= Samuel M. Inglis =

Samuel M. Inglis was a nineteenth century American educator.

He played significant roles in the development of education in Illinois, including that of Illinois Superintendent of Public Instruction. With this position, he was an ex-officio member of several public post-secondary educational facilities of Illinois, including Eastern Illinois Normal School.

Inglis was born in Marietta, Pennsylvania, on August 15, 1840. His early education took place in Ohio public schools. His family moved to Illinois, where he graduated from Mendota Collegiate Institute with first honors in 1861. In about 1864, he joined the 104th Illinois Infantry. In 1887, he married Anna Louise Jackson, a Hillsboro native who died in 1892. He married Louise Baumberger of Greenville three years afterwards.
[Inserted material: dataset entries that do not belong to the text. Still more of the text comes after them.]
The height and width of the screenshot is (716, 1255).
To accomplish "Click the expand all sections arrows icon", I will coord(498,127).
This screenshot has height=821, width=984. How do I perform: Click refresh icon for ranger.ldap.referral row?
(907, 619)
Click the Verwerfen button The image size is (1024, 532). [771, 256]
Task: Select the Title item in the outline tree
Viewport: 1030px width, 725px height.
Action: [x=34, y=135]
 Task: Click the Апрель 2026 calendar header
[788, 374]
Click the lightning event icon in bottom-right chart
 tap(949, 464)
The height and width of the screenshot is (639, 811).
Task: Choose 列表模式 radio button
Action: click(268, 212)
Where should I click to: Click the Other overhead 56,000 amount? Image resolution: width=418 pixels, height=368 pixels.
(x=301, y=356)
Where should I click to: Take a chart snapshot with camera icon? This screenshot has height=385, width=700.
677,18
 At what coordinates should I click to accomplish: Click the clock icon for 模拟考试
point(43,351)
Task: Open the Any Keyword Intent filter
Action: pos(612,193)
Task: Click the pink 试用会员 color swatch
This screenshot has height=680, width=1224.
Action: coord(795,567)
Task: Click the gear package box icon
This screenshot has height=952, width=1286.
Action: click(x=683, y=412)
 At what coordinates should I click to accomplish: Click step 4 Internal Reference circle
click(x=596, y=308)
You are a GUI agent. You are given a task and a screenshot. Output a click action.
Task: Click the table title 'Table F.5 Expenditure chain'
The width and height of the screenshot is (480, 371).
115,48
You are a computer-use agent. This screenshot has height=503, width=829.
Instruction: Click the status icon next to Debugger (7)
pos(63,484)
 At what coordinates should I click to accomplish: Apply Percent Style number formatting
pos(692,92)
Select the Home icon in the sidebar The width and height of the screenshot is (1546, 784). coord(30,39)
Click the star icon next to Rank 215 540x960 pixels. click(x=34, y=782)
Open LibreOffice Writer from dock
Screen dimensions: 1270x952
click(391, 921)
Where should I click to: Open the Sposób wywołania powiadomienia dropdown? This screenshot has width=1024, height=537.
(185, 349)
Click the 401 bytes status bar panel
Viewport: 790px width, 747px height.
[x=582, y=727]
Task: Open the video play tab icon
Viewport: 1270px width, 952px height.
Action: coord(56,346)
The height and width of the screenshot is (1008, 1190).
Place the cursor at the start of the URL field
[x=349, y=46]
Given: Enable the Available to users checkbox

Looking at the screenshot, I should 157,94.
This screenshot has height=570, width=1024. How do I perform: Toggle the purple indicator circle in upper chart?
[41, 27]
In addition to serving as State Superintendent of Public Instruction, he was a trustee of Northern Illinois Normal School as Chair of Mathematics and, later, Chair of Literature, Rhetoric, and Elocution. He was an Illinois delegate to the National Convention of Educators.

He was elected president of Eastern Illinois State Normal School or what is known today as Eastern Illinois University on April 12, 1898. He died on June 1, 1898, on vacation in Kenosha, Wisconsin, before his official duties would have commenced in September 1899.